Abilio Terra Junior
A mulher e o mar
Ela fugia. Fugia
de si mesma. Os seus cabelos esvoaçavam de encontro ao vento. Os
seus pés afundavam na areia úmida, a cada passo. Corria sem rumo.
Tropeçava e rolava entre as espumas e sentia o gosto salgado da
água, seus cabelos já ensopados, e a dor da pele que raspava na
areia crespa e grossa.
Em nada pensava,
ou melhor, seus pensamentos corriam com tal rapidez que não se
fixavam em nada. Tantas cenas desconexas, perdidas no tempo de uma
vida conturbada e veloz. A sua roupa colada ao corpo mostrava as
suas formas sensuais e belas, que se atiravam através das linhas do
seu vestido, aos olhares sedentos de quantos passavam por ela.
Deixou que a sua
urina se misturasse à água salobra, com seu forte aroma marinho.

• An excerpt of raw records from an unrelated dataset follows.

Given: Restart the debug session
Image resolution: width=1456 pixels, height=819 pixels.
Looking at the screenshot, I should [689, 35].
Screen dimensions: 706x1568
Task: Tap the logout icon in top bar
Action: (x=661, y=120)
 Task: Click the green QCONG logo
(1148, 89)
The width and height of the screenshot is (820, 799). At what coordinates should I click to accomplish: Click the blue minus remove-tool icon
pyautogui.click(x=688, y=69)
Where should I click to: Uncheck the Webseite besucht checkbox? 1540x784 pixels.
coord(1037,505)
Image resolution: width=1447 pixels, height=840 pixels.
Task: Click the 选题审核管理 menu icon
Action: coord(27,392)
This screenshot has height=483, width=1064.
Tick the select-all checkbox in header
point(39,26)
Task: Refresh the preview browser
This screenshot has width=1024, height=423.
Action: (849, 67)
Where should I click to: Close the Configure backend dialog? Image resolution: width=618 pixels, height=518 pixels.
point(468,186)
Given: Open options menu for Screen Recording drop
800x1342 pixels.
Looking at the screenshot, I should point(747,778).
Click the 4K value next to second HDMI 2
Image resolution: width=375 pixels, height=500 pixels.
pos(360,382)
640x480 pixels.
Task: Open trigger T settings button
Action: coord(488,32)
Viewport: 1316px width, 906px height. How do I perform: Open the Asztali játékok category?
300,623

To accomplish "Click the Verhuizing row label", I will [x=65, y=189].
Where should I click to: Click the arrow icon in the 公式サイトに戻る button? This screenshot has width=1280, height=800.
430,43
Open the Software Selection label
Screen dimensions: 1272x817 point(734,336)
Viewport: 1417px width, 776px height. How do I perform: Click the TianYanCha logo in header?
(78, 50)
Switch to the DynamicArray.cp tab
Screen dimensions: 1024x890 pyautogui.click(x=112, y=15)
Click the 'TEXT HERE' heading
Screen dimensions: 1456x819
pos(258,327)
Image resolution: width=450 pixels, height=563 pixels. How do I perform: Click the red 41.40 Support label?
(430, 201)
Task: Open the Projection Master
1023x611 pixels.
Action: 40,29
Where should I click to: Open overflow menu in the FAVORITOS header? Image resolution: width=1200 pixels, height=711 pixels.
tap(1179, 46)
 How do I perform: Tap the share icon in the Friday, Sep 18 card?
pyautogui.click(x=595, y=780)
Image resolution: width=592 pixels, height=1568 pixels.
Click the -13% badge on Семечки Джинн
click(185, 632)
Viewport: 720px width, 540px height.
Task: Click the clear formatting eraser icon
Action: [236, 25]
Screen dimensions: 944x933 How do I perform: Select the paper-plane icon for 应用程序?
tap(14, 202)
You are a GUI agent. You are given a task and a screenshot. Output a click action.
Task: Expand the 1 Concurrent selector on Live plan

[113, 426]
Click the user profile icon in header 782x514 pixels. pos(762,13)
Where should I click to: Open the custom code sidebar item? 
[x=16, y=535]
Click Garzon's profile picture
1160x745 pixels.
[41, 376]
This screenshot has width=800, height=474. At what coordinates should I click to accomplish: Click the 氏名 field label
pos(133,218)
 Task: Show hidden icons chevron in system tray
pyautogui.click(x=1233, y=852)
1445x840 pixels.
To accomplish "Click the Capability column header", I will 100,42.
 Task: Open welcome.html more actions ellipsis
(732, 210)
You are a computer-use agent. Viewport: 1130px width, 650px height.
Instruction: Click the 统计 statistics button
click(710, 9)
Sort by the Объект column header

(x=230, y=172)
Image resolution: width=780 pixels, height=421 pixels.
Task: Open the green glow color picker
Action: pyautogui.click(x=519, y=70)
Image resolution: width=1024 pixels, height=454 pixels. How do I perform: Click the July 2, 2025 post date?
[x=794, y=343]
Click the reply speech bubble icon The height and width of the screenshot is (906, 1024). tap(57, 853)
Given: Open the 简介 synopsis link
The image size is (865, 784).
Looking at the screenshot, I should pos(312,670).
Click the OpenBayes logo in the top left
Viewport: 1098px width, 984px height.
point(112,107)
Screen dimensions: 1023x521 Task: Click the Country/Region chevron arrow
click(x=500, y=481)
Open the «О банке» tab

Sentia um gozo indistinto e difuso, que arrepiava a pele do seu
corpo, desde o couro cabeludo até as suas exuberantes pernas
queimadas pelo sol. Cenas eróticas se mesclavam com outras em sua
mente.
Agora, buscava
apoio nas suas coxas firmes e se sentava na beira da praia, e sentia
prazer enquanto as pequenas ondas acariciavam o seu sexo, e o
penetravam com a maciez de um amante amadurecido.
As cenas
voltavam e se superpunham umas sobre as outras. A faca, dura e seca,
que penetrava na carne. Quantas vezes? Muitas, não se lembrava ao
certo. O grito, a surpresa. Depois o gemido, depois o som rouco do
respirar ofegante, que fraquejava, pouco a pouco, e, depois, o
silêncio.
E o sangue
escorrendo, embebendo o lençol, o colchão, pingando no assoalho, e
formando uma poça que crescia, crescia cada vez mais, até ocupar
quase todo o quarto. E a perplexidade, minutos ou horas com os olhos
fixos em um ponto vago no espaço longínquo. A boca seca, os músculos
tensos, a faca na mão, ensangüentada.
Depois, correu
ao banheiro, vomitou e evacuou tudo o que continham suas entranhas.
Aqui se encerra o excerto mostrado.